Exercise directions
Starting at the first of the items and stopping after the line that contains "pos(290,452)", write those lines out again in full. Increase every coordinate in the answers by 108, and leave all other text, including any other numbers, as it is.

Exercise inputs

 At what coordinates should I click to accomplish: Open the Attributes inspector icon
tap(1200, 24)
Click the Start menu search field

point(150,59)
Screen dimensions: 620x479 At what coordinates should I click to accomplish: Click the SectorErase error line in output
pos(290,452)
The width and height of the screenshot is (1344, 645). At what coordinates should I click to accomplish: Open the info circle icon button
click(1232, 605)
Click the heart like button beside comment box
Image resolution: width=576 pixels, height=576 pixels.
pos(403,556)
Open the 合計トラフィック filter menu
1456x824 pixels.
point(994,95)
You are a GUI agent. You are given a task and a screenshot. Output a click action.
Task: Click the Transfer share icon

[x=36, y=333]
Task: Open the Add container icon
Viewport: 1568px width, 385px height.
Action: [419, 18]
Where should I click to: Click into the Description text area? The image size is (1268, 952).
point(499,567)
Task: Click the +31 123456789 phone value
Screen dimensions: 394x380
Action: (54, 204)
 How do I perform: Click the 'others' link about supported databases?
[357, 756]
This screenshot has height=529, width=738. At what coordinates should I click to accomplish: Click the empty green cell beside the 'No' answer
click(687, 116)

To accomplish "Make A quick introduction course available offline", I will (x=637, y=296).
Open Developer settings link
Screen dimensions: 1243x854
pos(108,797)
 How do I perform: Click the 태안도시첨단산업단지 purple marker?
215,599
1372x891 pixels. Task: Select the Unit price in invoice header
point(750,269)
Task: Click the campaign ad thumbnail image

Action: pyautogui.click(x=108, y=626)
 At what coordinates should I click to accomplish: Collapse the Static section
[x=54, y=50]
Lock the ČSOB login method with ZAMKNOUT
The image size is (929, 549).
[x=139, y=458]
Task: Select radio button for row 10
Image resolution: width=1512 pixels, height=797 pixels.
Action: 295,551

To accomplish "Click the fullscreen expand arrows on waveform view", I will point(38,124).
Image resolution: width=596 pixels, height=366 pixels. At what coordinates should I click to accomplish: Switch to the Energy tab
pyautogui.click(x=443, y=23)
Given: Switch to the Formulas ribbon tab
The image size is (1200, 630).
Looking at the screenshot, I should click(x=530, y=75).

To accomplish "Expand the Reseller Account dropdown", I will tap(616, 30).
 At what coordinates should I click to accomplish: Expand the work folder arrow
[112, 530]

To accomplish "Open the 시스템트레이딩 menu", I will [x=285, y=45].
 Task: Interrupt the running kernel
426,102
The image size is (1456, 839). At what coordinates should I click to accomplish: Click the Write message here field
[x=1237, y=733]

Response
 At what coordinates should I click to accomplish: Open the Attributes inspector icon
tap(1308, 132)
Click the Start menu search field

point(258,167)
Screen dimensions: 620x479 At what coordinates should I click to accomplish: Click the SectorErase error line in output
pos(398,560)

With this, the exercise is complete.